Risk Management

First, Madoff. Now? His Accountant.

Federal prosecutors arrest David Friehling on charges that could lead to 105 years in prison, while SEC files its own false-representation allegati...
Stephen TaubMarch 18, 2009

Federal prosecutors turned from Bernard Madoff — now in jail awaiting sentencing — and arrested his accountant on charges of aiding and abetting Madoff’s alleged $50 billion pyramid investment scheme.

David G. Friehling, who surrendered this morning, was charged with six counts of securities fraud, aiding and abetting investment-adviser fraud, and filing false audit reports with the Securities and Exchange Commission, according to Lev L. Dassin, acting U.S. attorney for the Southern District of New York.

In a separate civil complaint, the SEC charged the auditor with committing securities fraud by falsely representing that they had conducted legitimate audits, when in fact they had not.

According to the criminal complaint, Friehling was the sole practitioner at Friehling & Horowitz, which from 1991 through 2008 was retained by Bernard L. Madoff Investment Securities LLC to audit its financial statements. Friehling falsely certified that he had prepared audited financial statements, including balance sheets, statements of income, statements of cash flows, and reports on internal control, it is charged.
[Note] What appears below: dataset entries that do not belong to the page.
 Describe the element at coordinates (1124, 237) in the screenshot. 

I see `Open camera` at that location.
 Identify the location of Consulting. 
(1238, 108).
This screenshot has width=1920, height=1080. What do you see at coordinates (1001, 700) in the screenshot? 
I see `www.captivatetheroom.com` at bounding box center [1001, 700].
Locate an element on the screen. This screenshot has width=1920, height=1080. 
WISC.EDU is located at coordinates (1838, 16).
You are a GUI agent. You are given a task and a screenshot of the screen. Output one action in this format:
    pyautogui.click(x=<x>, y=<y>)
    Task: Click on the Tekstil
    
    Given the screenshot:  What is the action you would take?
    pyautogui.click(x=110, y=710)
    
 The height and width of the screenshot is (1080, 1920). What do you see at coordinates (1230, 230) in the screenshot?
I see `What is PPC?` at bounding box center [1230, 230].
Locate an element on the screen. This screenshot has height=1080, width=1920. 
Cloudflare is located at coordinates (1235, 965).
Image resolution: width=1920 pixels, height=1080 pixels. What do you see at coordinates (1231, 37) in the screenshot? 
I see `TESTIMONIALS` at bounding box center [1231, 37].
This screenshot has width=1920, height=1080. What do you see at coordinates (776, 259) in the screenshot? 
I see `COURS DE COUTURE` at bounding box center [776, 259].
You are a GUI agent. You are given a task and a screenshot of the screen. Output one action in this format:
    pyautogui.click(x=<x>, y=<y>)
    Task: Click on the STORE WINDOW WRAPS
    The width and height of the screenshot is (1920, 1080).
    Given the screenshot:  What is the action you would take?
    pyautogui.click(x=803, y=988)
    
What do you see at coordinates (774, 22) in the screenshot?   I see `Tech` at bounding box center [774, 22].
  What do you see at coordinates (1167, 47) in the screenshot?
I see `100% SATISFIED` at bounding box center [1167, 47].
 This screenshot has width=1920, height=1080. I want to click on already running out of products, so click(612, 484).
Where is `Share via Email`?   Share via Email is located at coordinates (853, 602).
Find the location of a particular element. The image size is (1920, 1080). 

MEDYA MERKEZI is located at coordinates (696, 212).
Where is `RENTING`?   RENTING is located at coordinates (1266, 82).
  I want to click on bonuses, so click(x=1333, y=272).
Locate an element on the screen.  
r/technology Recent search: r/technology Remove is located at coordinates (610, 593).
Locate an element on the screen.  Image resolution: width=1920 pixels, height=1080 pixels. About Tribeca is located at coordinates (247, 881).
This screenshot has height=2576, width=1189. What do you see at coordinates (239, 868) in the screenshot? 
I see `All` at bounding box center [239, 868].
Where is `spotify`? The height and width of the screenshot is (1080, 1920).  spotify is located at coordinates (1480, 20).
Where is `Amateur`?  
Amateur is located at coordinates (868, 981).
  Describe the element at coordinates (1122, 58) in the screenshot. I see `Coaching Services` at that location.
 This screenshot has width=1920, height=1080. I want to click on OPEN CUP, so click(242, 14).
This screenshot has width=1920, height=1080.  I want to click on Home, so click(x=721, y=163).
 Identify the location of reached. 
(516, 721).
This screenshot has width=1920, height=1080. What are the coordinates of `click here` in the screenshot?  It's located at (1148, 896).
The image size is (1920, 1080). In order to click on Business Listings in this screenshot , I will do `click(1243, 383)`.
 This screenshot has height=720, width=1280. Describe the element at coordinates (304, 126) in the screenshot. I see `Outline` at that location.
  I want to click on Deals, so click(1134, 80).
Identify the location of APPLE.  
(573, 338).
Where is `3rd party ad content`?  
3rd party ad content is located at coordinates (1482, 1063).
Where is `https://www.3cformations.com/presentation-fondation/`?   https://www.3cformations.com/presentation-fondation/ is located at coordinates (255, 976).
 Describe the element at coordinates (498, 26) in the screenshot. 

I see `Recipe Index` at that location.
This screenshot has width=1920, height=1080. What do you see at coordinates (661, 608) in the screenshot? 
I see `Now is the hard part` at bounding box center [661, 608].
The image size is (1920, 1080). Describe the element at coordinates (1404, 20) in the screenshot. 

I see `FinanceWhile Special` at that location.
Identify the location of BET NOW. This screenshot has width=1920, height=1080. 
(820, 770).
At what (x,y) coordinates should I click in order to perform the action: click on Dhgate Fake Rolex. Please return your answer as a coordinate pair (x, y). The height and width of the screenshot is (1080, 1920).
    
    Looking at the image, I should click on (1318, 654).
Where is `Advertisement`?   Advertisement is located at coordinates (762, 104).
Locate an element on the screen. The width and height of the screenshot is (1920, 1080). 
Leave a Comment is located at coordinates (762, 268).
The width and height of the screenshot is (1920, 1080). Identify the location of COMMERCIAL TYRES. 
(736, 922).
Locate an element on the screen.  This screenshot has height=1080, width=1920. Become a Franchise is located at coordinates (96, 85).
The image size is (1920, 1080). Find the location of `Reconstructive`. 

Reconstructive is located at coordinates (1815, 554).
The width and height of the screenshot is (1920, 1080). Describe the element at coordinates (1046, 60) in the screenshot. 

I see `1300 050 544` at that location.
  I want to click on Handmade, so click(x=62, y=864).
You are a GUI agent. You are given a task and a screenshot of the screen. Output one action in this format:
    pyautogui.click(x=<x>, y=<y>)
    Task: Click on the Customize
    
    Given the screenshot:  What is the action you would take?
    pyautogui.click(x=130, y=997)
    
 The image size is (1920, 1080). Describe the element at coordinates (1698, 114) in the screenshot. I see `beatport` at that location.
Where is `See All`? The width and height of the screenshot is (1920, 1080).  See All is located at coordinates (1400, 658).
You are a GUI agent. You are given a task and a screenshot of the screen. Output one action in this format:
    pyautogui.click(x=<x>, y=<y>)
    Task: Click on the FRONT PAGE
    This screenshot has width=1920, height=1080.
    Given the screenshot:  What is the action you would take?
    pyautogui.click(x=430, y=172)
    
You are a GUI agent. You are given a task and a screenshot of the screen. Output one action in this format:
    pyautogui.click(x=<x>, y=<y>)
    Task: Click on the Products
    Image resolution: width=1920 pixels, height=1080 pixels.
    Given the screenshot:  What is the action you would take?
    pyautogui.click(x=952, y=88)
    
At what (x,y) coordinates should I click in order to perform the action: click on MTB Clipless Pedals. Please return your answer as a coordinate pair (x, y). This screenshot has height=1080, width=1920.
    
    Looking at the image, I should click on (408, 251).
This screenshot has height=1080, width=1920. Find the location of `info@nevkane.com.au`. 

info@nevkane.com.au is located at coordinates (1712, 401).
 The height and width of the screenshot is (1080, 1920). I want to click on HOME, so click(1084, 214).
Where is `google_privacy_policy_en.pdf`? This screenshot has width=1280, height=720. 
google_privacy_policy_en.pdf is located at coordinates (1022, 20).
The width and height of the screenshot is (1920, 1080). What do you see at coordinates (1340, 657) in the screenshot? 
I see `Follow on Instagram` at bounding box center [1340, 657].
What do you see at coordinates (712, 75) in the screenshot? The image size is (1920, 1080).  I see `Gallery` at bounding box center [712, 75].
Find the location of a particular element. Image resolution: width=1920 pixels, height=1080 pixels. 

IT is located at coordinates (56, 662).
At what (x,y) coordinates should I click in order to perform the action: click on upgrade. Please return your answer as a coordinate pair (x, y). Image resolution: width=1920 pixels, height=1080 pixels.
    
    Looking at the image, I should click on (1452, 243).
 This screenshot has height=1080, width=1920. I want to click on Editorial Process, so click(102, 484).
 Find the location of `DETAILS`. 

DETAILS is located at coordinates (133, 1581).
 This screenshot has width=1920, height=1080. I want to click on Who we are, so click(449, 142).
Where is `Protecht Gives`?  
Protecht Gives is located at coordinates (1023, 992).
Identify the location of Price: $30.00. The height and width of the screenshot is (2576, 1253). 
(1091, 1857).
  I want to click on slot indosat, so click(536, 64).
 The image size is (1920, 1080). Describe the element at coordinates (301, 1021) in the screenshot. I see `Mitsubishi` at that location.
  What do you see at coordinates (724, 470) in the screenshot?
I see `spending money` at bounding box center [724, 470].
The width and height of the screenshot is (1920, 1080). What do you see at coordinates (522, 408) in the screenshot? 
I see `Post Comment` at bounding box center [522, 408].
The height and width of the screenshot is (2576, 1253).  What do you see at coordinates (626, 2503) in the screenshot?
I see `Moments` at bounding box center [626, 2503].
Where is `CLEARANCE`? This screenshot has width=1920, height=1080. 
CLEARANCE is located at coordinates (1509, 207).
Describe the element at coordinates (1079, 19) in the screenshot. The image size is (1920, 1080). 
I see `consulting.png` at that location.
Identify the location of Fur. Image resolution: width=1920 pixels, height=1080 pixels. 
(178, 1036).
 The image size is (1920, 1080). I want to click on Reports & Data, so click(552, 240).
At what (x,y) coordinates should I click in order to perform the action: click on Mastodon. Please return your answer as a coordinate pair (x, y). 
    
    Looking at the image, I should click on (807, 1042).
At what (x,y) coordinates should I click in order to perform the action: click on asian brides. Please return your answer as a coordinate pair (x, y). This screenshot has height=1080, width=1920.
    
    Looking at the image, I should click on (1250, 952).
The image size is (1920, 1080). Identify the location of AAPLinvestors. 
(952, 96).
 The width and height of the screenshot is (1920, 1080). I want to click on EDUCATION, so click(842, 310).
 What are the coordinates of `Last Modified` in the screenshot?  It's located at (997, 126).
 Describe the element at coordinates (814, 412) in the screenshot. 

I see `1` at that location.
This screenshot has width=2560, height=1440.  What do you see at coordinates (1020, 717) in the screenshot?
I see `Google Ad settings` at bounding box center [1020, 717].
The Madoff firm paid Friehling about $12,000 to $14,500 per month for his services between 2004 and 2007, according to prosecutors.

They allege that Friehling failed to conduct audits that complied with GAAS and GAAP by failing to conduct independent verification of the Madoff firm’s assets; review material sources of its revenue, including commissions; examine a bank account through which billions of dollars of its client funds flowed; verify liabilities related to its client accounts; and verify purchase and custody of securities.

Friehling, who faces up to 105 years in prison, was also accused of failing to test internal controls, including areas such as the Madoff firm’s redemption of client funds, the payment of invoices for corporate expenses, or the purchase of securities on behalf of its clients. The accountant also was accused of not being independent. The government said that he and his wife had an account with Madoff’s firm with a year-end net equity of more than $500,000 — the maximum amount that, under SEC rules, he could have invested with a broker-dealer client and still maintain his independence.

“Mr. Friehling is charged with crimes that represent a serious breach of the investing public’s trust,” said Dassin. “Although Mr. Friehling is not charged with knowledge of the Madoff Ponzi scheme, he is charged with deceiving investors by falsely certifying that he audited the financial statements of Mr. Madoff’s business. Mr. Friehling’s deception helped foster the illusion that Mr. Madoff legitimately invested his clients’ money.”